→ **TASK PROMPT**: Your answer must be the line holding "[Instagram] (334, 1240)" followed by every later line through the end of the entries, exactly as written.

→ **DATA TO USE**:
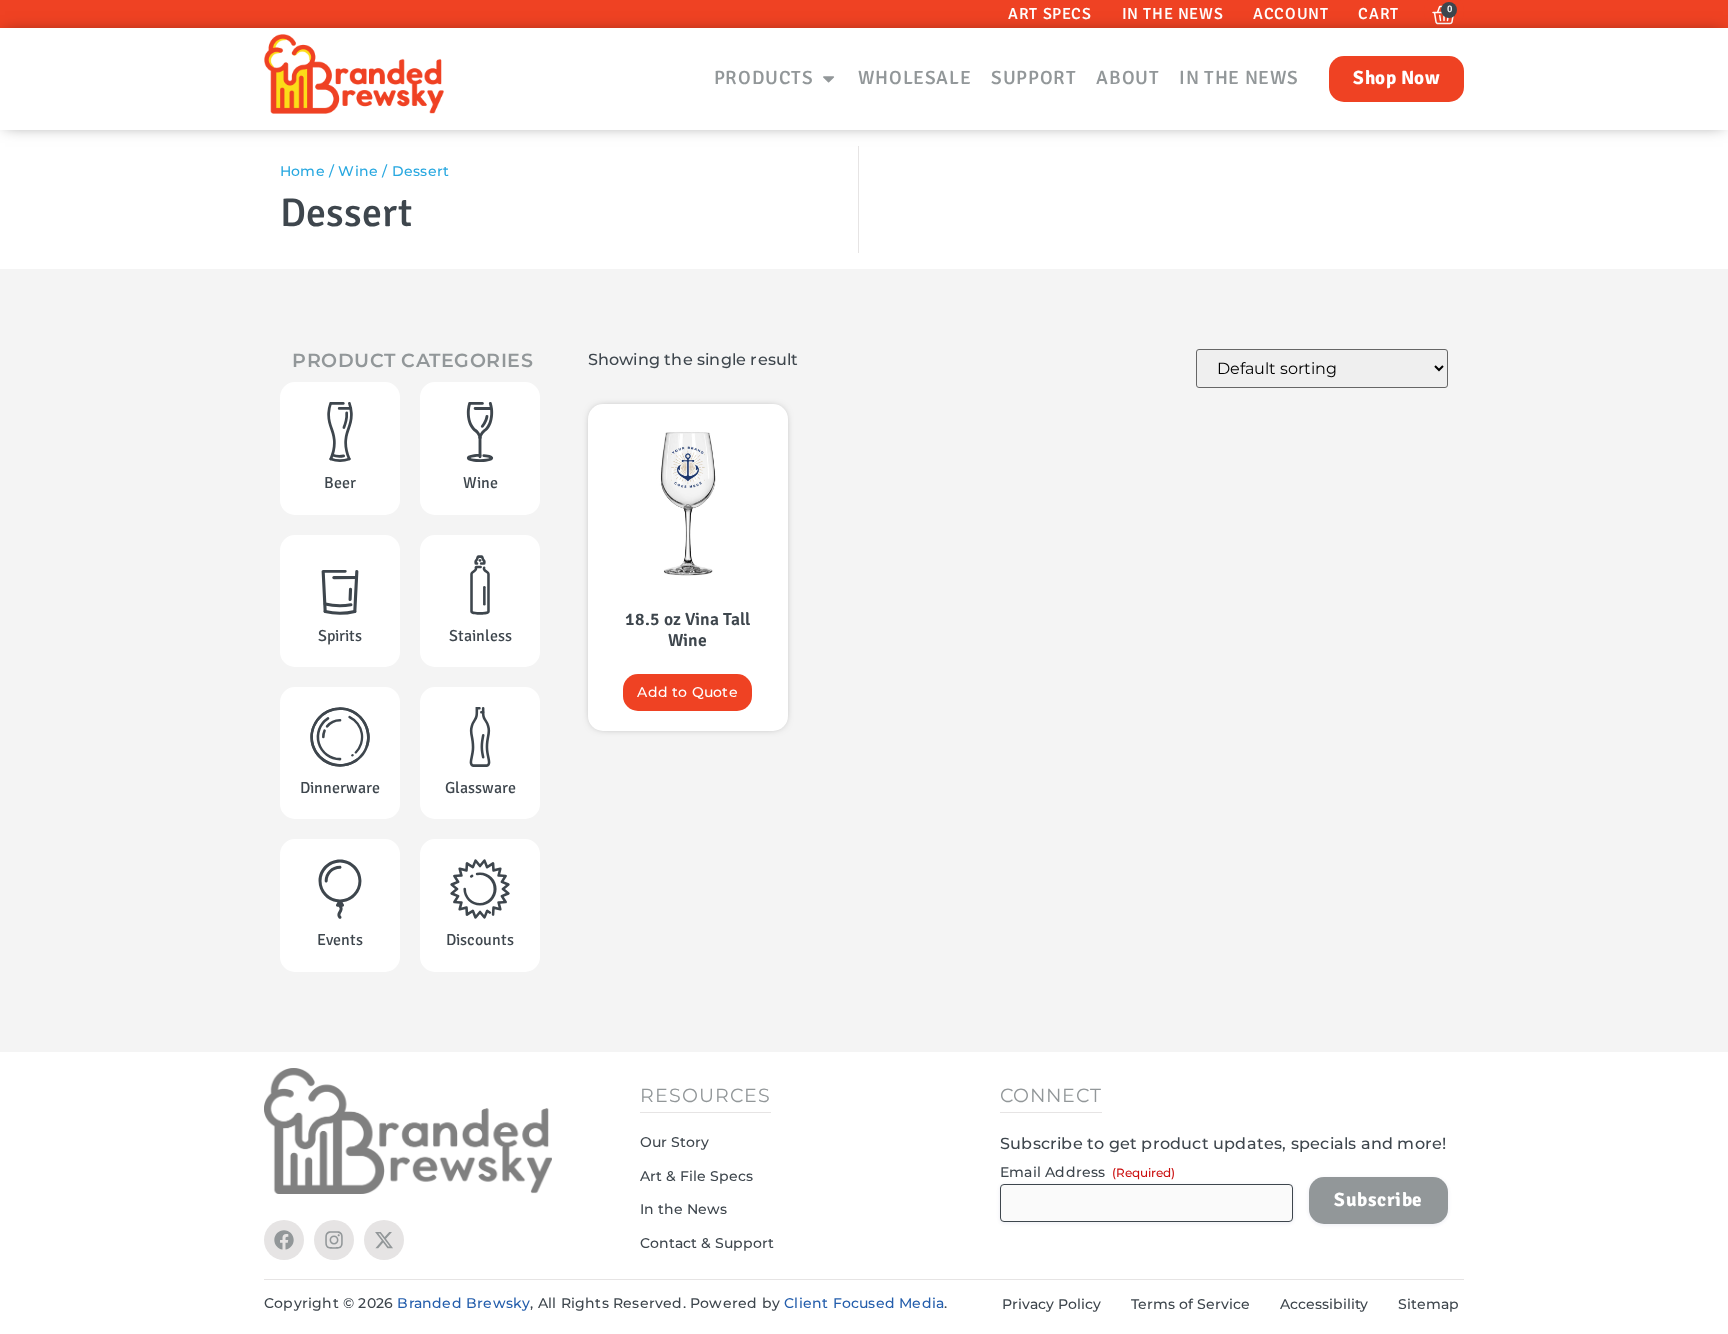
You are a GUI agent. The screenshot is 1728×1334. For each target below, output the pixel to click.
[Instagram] (334, 1240)
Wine (358, 171)
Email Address (1087, 1172)
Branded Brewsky (463, 1303)
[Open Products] (828, 78)
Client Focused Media (864, 1303)
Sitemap (1428, 1304)
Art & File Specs (696, 1176)
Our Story (674, 1142)
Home (302, 171)
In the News (683, 1209)
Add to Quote (687, 692)
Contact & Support (707, 1243)
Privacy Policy (1051, 1304)
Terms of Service (1190, 1304)
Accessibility (1324, 1304)
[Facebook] (284, 1240)
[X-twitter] (384, 1240)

→ **RESULT FOR THIS TASK**:
[Instagram] (334, 1240)
Wine (358, 171)
Email Address (1087, 1172)
Branded Brewsky (463, 1303)
[Open Products] (828, 78)
Client Focused Media (864, 1303)
Sitemap (1428, 1304)
Art & File Specs (696, 1176)
Our Story (674, 1142)
Home (302, 171)
In the News (683, 1209)
Add to Quote (687, 692)
Contact & Support (707, 1243)
Privacy Policy (1051, 1304)
Terms of Service (1190, 1304)
Accessibility (1324, 1304)
[Facebook] (284, 1240)
[X-twitter] (384, 1240)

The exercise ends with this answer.